Could you copy out, word for word, the part of the records that opens with the line containing "constructed [374, 442]" and closes with the line containing "head [148, 312]", including both of those lines?

Text and element pointing records
+++
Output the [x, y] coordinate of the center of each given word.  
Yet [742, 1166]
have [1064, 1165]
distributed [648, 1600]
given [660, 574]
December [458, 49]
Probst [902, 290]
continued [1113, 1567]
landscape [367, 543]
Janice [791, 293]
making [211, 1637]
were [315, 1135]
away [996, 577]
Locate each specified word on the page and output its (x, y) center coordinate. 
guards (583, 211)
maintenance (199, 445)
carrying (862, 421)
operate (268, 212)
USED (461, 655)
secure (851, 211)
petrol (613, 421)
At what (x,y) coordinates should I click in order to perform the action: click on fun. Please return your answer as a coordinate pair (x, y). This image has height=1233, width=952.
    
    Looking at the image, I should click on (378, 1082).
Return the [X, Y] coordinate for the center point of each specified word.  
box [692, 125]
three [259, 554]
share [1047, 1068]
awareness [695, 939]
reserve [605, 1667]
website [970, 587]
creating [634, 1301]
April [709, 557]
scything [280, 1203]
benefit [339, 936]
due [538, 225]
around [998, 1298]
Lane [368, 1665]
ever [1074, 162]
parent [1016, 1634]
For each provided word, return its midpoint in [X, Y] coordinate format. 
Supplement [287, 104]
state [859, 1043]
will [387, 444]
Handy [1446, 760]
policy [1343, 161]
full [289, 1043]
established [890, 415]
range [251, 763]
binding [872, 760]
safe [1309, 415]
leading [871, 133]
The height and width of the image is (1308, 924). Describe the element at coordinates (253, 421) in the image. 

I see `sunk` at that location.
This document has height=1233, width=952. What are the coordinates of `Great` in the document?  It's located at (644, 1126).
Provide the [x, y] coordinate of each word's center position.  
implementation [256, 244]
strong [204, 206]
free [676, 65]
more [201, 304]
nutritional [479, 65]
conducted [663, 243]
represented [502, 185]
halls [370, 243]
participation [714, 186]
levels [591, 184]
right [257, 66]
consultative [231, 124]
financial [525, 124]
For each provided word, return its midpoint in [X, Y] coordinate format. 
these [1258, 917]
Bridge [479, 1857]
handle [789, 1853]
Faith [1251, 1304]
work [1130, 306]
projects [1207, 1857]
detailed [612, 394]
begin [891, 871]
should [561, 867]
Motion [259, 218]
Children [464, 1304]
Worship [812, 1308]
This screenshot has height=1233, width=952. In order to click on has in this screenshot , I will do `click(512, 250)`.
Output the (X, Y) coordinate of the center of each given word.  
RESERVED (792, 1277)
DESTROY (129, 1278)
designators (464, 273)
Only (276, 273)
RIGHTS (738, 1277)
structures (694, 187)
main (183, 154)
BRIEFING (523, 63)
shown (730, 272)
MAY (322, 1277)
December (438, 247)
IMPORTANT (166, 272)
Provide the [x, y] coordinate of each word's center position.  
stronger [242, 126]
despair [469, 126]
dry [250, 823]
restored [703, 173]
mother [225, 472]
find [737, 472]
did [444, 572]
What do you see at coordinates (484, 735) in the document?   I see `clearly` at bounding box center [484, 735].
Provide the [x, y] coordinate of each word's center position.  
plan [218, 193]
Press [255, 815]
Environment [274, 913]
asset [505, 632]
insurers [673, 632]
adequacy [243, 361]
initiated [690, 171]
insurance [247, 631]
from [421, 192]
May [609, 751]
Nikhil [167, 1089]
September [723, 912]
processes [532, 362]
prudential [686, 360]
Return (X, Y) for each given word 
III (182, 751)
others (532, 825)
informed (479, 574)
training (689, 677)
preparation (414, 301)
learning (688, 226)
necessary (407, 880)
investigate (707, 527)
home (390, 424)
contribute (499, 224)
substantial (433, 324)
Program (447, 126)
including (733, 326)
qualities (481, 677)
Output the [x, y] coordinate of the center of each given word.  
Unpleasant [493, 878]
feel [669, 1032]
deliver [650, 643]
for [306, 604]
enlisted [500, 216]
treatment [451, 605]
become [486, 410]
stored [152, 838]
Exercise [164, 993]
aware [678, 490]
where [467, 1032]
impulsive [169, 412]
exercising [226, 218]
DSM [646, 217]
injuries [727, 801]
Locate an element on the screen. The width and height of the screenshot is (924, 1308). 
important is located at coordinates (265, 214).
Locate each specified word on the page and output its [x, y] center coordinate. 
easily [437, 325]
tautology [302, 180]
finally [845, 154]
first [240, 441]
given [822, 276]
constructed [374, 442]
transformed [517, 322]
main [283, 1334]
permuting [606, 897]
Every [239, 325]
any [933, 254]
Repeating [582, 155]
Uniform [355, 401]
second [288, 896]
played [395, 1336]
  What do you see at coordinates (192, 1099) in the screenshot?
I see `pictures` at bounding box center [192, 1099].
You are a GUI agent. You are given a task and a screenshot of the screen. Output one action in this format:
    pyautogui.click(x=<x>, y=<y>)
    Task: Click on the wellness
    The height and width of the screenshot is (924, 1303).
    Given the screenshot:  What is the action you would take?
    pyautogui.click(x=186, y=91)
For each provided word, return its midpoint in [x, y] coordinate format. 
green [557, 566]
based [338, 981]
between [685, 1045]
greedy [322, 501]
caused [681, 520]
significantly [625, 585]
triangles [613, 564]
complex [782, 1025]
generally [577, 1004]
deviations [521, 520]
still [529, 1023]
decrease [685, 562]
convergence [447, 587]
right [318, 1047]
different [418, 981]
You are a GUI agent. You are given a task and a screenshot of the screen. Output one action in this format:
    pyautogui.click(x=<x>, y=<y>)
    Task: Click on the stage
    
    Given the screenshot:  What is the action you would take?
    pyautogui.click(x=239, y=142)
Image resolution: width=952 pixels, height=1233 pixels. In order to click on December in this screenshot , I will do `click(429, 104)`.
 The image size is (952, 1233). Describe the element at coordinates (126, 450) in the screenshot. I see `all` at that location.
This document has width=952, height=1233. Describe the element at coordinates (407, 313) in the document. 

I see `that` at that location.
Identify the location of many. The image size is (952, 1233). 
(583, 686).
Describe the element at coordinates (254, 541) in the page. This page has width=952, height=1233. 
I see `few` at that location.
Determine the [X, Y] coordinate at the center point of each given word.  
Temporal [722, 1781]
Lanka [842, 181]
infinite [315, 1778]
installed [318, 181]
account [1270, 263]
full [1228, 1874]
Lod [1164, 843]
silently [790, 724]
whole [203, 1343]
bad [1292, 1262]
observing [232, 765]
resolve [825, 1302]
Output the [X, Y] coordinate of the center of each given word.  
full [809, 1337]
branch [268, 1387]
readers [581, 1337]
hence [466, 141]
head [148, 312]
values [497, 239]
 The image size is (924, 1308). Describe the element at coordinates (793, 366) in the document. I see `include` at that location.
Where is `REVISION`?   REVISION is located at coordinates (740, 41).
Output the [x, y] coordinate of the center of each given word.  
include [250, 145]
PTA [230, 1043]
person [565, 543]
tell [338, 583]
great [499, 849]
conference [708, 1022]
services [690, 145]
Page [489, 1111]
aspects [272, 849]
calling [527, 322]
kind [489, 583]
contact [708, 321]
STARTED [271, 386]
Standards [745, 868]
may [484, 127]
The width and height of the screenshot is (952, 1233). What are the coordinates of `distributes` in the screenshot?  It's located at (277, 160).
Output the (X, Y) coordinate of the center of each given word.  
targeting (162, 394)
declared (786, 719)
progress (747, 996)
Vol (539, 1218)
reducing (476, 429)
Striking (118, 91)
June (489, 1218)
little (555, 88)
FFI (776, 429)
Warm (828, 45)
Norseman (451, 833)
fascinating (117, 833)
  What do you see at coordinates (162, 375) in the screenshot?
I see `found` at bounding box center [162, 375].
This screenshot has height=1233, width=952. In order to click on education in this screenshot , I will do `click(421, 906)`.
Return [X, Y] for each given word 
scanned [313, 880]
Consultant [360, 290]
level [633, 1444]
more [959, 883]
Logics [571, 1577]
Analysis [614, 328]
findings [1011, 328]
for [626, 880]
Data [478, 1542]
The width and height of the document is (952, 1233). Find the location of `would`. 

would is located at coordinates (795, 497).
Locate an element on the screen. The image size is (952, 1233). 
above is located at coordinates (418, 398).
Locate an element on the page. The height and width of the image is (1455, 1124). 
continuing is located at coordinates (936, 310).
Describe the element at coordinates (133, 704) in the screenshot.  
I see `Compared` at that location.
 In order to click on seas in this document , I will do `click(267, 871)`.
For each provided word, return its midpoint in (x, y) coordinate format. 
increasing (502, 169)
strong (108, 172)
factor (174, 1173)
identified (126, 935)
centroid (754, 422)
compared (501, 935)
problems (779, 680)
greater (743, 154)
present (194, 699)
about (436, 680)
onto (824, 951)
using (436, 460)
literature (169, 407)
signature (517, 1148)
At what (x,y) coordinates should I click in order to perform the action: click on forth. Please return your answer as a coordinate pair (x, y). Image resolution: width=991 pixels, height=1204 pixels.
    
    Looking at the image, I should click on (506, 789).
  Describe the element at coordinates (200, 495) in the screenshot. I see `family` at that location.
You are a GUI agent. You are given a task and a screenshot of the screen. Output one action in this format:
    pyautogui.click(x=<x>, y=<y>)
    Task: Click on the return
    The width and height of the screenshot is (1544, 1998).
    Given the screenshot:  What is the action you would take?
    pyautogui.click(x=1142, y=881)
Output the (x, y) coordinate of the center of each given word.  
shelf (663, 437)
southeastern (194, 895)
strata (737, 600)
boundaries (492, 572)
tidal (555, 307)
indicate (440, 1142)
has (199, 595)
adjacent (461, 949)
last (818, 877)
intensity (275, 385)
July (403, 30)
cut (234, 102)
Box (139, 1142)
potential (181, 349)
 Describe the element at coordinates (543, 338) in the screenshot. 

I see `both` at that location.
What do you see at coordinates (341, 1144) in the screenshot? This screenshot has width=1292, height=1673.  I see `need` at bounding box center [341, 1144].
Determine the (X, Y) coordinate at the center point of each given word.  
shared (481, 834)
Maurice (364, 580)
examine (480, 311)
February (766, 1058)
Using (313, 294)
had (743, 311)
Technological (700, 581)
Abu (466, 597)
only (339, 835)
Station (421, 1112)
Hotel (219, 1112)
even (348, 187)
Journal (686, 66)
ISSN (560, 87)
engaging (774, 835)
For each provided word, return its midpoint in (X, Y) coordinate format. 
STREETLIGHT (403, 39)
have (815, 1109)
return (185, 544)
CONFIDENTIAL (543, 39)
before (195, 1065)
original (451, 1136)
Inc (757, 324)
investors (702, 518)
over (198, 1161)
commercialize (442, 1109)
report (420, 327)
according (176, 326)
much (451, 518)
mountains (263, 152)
+++
## RESPONSE TO THIS TASK
constructed [374, 442]
transformed [517, 322]
main [283, 1334]
permuting [606, 897]
Every [239, 325]
any [933, 254]
Repeating [582, 155]
Uniform [355, 401]
second [288, 896]
played [395, 1336]
  What do you see at coordinates (192, 1099) in the screenshot?
I see `pictures` at bounding box center [192, 1099].
You are a GUI agent. You are given a task and a screenshot of the screen. Output one action in this format:
    pyautogui.click(x=<x>, y=<y>)
    Task: Click on the wellness
    The height and width of the screenshot is (924, 1303).
    Given the screenshot:  What is the action you would take?
    pyautogui.click(x=186, y=91)
For each provided word, return its midpoint in [x, y] coordinate format. 
green [557, 566]
based [338, 981]
between [685, 1045]
greedy [322, 501]
caused [681, 520]
significantly [625, 585]
triangles [613, 564]
complex [782, 1025]
generally [577, 1004]
deviations [521, 520]
still [529, 1023]
decrease [685, 562]
convergence [447, 587]
right [318, 1047]
different [418, 981]
You are a GUI agent. You are given a task and a screenshot of the screen. Output one action in this format:
    pyautogui.click(x=<x>, y=<y>)
    Task: Click on the stage
    
    Given the screenshot:  What is the action you would take?
    pyautogui.click(x=239, y=142)
Image resolution: width=952 pixels, height=1233 pixels. In order to click on December in this screenshot , I will do `click(429, 104)`.
 The image size is (952, 1233). Describe the element at coordinates (126, 450) in the screenshot. I see `all` at that location.
This document has width=952, height=1233. Describe the element at coordinates (407, 313) in the document. 

I see `that` at that location.
Identify the location of many. The image size is (952, 1233). 
(583, 686).
Describe the element at coordinates (254, 541) in the page. This page has width=952, height=1233. 
I see `few` at that location.
Determine the [X, Y] coordinate at the center point of each given word.  
Temporal [722, 1781]
Lanka [842, 181]
infinite [315, 1778]
installed [318, 181]
account [1270, 263]
full [1228, 1874]
Lod [1164, 843]
silently [790, 724]
whole [203, 1343]
bad [1292, 1262]
observing [232, 765]
resolve [825, 1302]
Output the [X, Y] coordinate of the center of each given word.  
full [809, 1337]
branch [268, 1387]
readers [581, 1337]
hence [466, 141]
head [148, 312]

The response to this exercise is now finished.